[PATCH v3 1/1] drm/xe/eustall: Add support for EU stall sampling
Harish Chegondi
harish.chegondi at intel.com
Fri Sep 20 18:07:52 UTC 2024
On Fri, Sep 13, 2024 at 12:35:28AM -0700, Ranjan, Joshua Santhosh wrote:
> Hi
>
> Please find responses ([Santhosh]) inline.
>
> -----Original Message-----
> From: Chegondi, Harish <harish.chegondi at intel.com>
> Sent: Friday, September 13, 2024 7:24 AM
> To: Dixit, Ashutosh <ashutosh.dixit at intel.com>
> Cc: Roper, Matthew D <matthew.d.roper at intel.com>; intel-xe at lists.freedesktop.org; Ausmus, James <james.ausmus at intel.com>; Degrood, Felix J <felix.j.degrood at intel.com>; Souza, Jose <jose.souza at intel.com>; Cabral, Matias A <matias.a.cabral at intel.com>; Ranjan, Joshua Santhosh <joshua.santosh.ranjan at intel.com>
> Subject: Re: [PATCH v3 1/1] drm/xe/eustall: Add support for EU stall sampling
>
> On Wed, Sep 11, 2024 at 04:21:12PM -0700, Dixit, Ashutosh wrote:
> > On Mon, 09 Sep 2024 17:09:14 -0700, Matt Roper wrote:
> > >
> >
> > Hi Matt,
> >
> > Some comments about the uapi below.
> >
> > > > @@ -1694,6 +1696,138 @@ struct drm_xe_oa_stream_info {
> > > > __u64 reserved[3];
> > > > };
> > > >
> > > > +/**
> > > > + * enum drm_xe_eu_stall_property_id - EU stall data stream property ids.
> > > > + *
> > > > + * These properties are passed to the driver as a chain of
> > > > + * @drm_xe_ext_set_property structures with @property set to
> > > > +these
> > > > + * properties' enums and @value set to the corresponding values
> > > > +of these
> > > > + * properties. @drm_xe_user_extension base.name should be set to
> > > > + * @DRM_XE_EU_STALL_EXTENSION_SET_PROPERTY.
> > > > + */
> > > > +enum drm_xe_eu_stall_property_id {
> > > > +#define DRM_XE_EU_STALL_EXTENSION_SET_PROPERTY 0
> > > > + /**
> > > > + * @DRM_XE_EU_STALL_PROP_BUF_SZ: Per DSS Memory Buffer Size.
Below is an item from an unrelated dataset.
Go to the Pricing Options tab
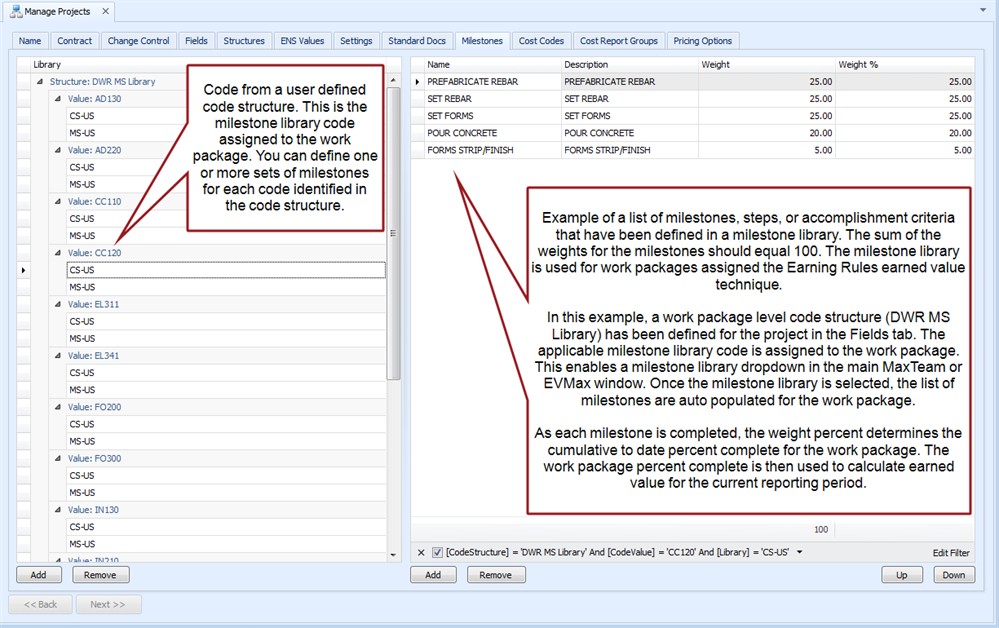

> > > > + * Valid values are 128 KB, 256 KB, and 512 KB.
> > > > + */
> > > > + DRM_XE_EU_STALL_PROP_BUF_SZ = 1,
> > >
> > > Does userspace really care about this being configurable? Even if
> > > we have a platform with XE_MAX_DSS_FUSE_BITS total XeCores, the
> > > difference between the largest and smallest sizes here only saves 48MB of memory.
> > > The hardware makes this configurable, but is there actually an ask
> > > to expose this through the uapi? If not, I'd say we should just
> > > always pick 512KB internally and keep things simple.
> >
> > Agreed.
> >
> > >
> > > > +
> > > > + /**
> > > > + * @DRM_XE_EU_STALL_PROP_SAMPLE_RATE: Sampling rate
> > > > + * in multiples of 251 cycles. Valid values are 1 to 7.
> > > > + * If the value is 1, sampling interval is 251 cycles.
> > > > + * If the value is 7, sampling interval is 7 x 251 cycles.
> > > > + */
> > > > + DRM_XE_EU_STALL_PROP_SAMPLE_RATE,
> > > > +
> > > > + /**
> > > > + * @DRM_XE_EU_STALL_PROP_POLL_PERIOD: EU stall data
> > > > + * poll period in nanoseconds. should be at least 100000 ns.
> > > > + */
> > > > + DRM_XE_EU_STALL_PROP_POLL_PERIOD,
> > > > +
> > > > + /**
> > > > + * @DRM_XE_EU_STALL_PROP_EVENT_REPORT_COUNT: Minimum number of
> > > > + * EU stall data rows to be present in the kernel buffer for
> > > > + * poll() to set POLLIN (data present).
> > > > + */
> > > > + DRM_XE_EU_STALL_PROP_EVENT_REPORT_COUNT,
> > > > +
> > > > + /**
> > > > + * @DRM_XE_EU_STALL_PROP_GT_ID: GT ID of the GT on which
> > > > + * EU stall data will be captured.
> > > > + */
> > > > + DRM_XE_EU_STALL_PROP_GT_ID,
> > >
> > > I mentioned above, but it feels like this should be an intrinsic
> > > part of the API, not something coming in through an optional extension...
> >
> > Not sure what "intrinsic part of the API" should be. EU Stall, OA etc.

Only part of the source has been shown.